The only logical solution to overcoming the consistently high rate of revenue deficit is what Swamy has been advocating for a long time: abolition of income tax. This, argues Swamy, will increase savings and thus investment. Further, more money in the hands of the people may also raise consumption
On DBT to poor farmers, Gulati shares Bhalla’s viewpoint. He states: “Even if one thinks that roughly one-fifth of India needs income support—say Rs. 5,000 per month—the bill will amount to about Rs. 3.5 lakh crore. It is doable if the food subsidies and MGNREG are drastically pruned and targeted to this bottom 20 per cent of the population. Food subsidies and MGNREGA are costing the government more than 2.2 lakh crore, and a sizeable part of this is either lost in leakages or is not utilised productively”.
As pointed out earlier, the DBT for farmers is not an idea that can be easily implemented on the ground. Consider what happened to the DBT scheme for toilet construction: as much as 30 per cent of the allocated amount was taken as the commission by the village and town ward representatives for registering a person for the scheme. Many people who already had toilets in their houses used their connections with, and influence over, ward representatives and got the scheme money for themselves. Considering these facts, there is no reason to believe that the same may not happen with the DBT scheme for small and marginal farmers.
Possibly, the calculation of the PM and his advisers behind providing Rs. 12,000 for toilet construction and Rs. 6,000 for farmers as direct income might be the same as those of the UPA chairperson and her associates in introducing the right to food, right to education, and limited right to work under MGNREG. Like the UPA calculation misfired, there is every chance that NDA’s calculation, too, may fall flat.

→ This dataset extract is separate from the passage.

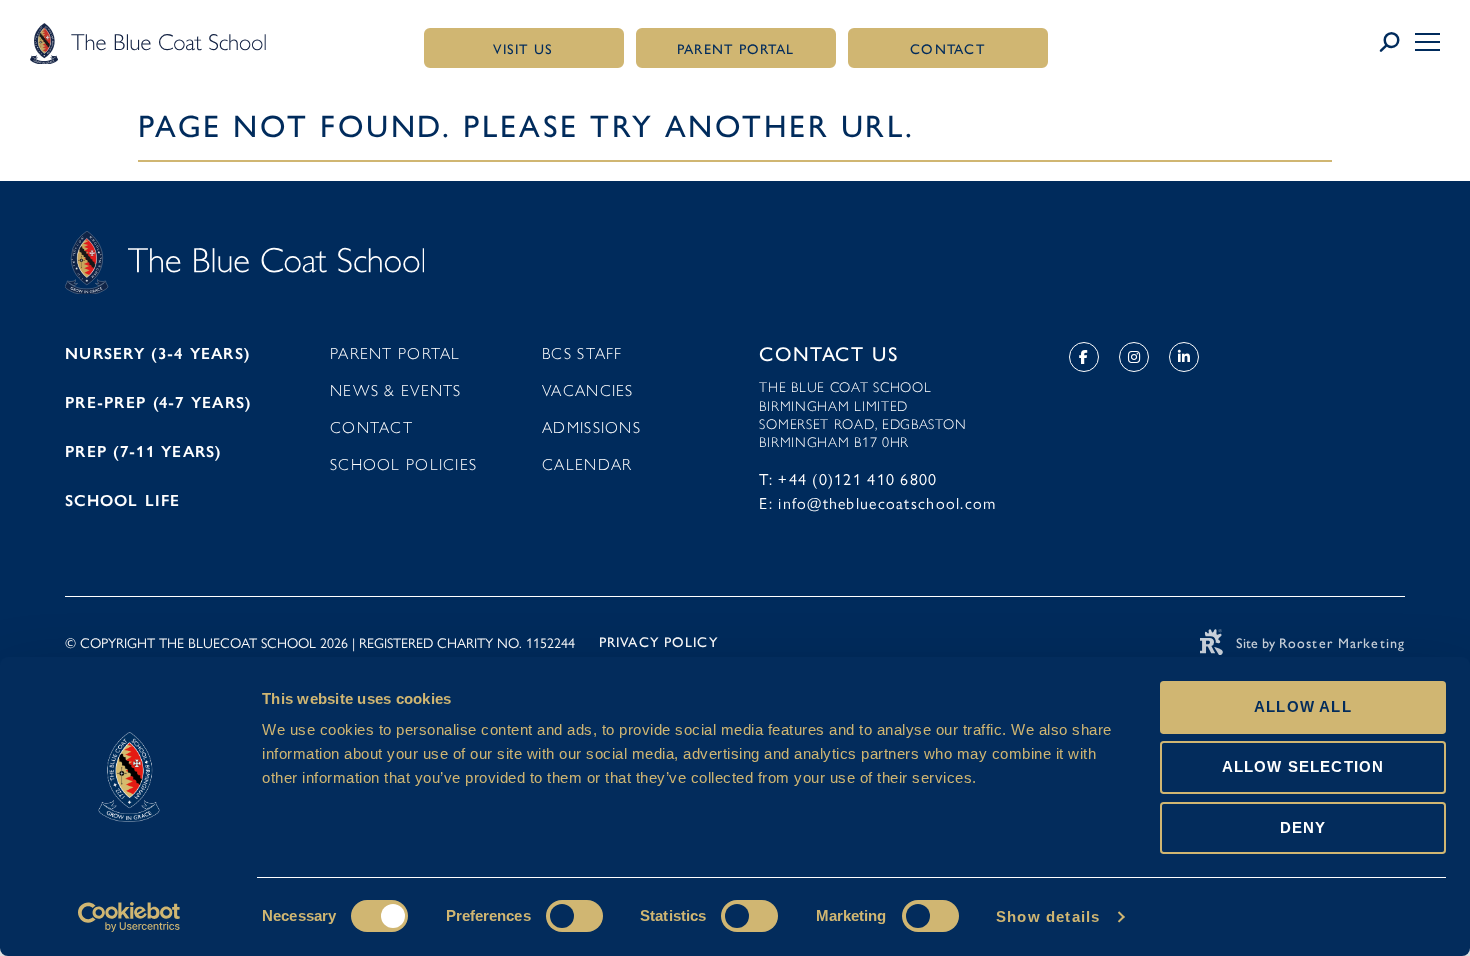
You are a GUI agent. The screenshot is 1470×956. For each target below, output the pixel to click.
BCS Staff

Over several elections, Indian people have shown guile matching their political masters. They take the goodies and vote for someone else. As the veteran politician Raj Narain told the people of Rai Bareilly in his own inimitable style after defeating Indira Gandhi: “You can’t be loyal to me, when you couldn’t be loyal to Indira who did everything for you. Damn you!” So, dear PM, be warned of what awaits you.
HOWEVER, it’s also likely that the young voters Modi is counting on may finally give him one more chance because they believe that he is personally incorruptible and unimpeachable. That doesn’t mean their support can be taken for granted. If the PM makes that mistake, he may soon realise at his own peril that if he does not keep his part of the social contract with these boys and girls—of creating opportunities for their growth, they may unleash the same power against him that destroyed and threw out the late VP Singh from politics when he played foul with them and Mandalised politics. As the one who fought against the Emergency, he should remember and respect the power of the youth which dethroned the invincible Indira Gandhi.
Since it’s never too late to do the right thing, it may still not be too late for the PM to change the gathering perception about him—that he is steeped deep in cow and buffalo politics. To do that, he is required to apologise to the people and rededicate himself to reforming the economy with a bottom-up approach, instead of the top-down approach that he picked up from the intellectually arrogant and rootless opinion-makers on the left and center of the political spectrum.